Though South Africa is on lockdown, Dr. Lynne MacTavish of the Mankwe Wildlife Reserve in South Africa’s Northwest province and her remaining staff are working long hours, especially now during a full moon, to ward off poachers who may look to capitalize in the decrease in oversight.
“We are doing our best during these circumstances,” she told InsideEdition.com. “Now that the parks are empty, the only people left are games guards and anti-poaching units, but this leaves the animals vulnerable.”
Mankwe Wildlife Reserve was founded by MacTavish's father 26 years ago. She became involved in conservationist efforts 20 years ago. Ever since, protecting animals has been her passion.
In 2014, MacTavish made it her life’s mission to specifically focus on saving the rhinos after she witnessed the aftermath of a brutal slaying. Poachers had come onto her reserve and shot a female rhino, broke its spine to paralyze it and, with an ax, forcefully removed the animal's horn. It was then left to bleed out and die.
“What I saw, I will never forget,” she emotionally said. “The way they are killed is absolutely barbaric.
“My dad and I are passionate about the rhinos and in 2014 when they killed the rhino, that was the worst thing that could have happened to me and that gave me a purpose to fight for them,” she continued.
South Africa was initially placed on lockdown for two weeks in response to the COVID-19 pandemic, but President Cyril Ramaphosa has extended the period for another two weeks. There, like in many countries, the economy is on the decline, as the national parks' ever-important tourism has come to a standstill.
“We are normally full from January to December,” MacTavish said. “So many people have lost their jobs [around the country] and we have seen an increase in bush meat to eat and sell. ... The number of rhinos was declining before COVID and it will decimate the population that is already in decline."

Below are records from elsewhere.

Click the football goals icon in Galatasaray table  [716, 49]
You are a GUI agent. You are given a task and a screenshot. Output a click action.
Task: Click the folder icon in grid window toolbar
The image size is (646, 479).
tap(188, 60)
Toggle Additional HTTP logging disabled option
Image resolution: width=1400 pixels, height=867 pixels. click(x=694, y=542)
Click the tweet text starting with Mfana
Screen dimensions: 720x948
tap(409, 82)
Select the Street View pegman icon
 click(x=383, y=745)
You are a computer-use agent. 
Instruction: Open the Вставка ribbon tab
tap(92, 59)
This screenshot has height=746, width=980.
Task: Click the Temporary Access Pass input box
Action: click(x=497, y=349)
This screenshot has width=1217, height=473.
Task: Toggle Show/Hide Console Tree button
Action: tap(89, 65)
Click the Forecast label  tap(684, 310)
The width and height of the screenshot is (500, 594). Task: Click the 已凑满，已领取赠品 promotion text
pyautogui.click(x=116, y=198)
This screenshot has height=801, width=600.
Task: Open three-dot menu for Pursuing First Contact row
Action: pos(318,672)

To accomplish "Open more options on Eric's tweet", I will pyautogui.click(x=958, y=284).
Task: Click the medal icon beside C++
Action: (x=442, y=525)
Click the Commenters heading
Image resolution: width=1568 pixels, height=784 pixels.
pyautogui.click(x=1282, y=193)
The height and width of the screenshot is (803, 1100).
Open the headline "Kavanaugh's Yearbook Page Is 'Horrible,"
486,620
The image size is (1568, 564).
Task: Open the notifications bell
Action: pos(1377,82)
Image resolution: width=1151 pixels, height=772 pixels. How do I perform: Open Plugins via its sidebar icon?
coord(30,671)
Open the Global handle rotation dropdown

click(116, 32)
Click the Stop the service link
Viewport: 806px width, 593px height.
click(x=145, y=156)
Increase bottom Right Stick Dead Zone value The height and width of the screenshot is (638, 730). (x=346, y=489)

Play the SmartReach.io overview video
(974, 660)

Nine rhinos in her area alone have been killed since the lockdown started two weeks ago. In neighboring Botswana, also on lockdown, 11 rhinos have been killed, MacTavish said.
“Rhino horns are the most valuable commodity in the world,” MacTavish said, noting they have become a sign of wealth and status to some.
Poachers often hired by organized crime syndicates kill rhinos for their horns so they can be sold on the black market, where MacTavish said that one kilogram of rhino horn can go for $60,000.
“South Africa classifies poaching as organized crime and it is much bigger than just local poaching, as terrorist organizations such as ISIS have funded it,” she said.
In an effort to protect the animals at the wildlife reserve, MacTavish said she has begun trimming the animals' horns. The procedure drastically decreases the horn's value and is painless.
“The horn is like a fingernail,” she said.
There are 29,000 rhinos left in the world, according to the World Wildlife Fund. Africa is home to 87% of the world’s population of the species. MacTavish fears that number is in danger of dramatically declining, noting she may be forced to decrease the number of people on her team, leaving the animals that much more vulnerable.
“We need governments and international NGOs to step in and fund the rangers and anti-poaching teams,” she said. “Everyone is focused on themselves and that is understandable but I feel the wildlife will be the hardest hit while no one is watching.
“These animals are just as much yours as they are mine.”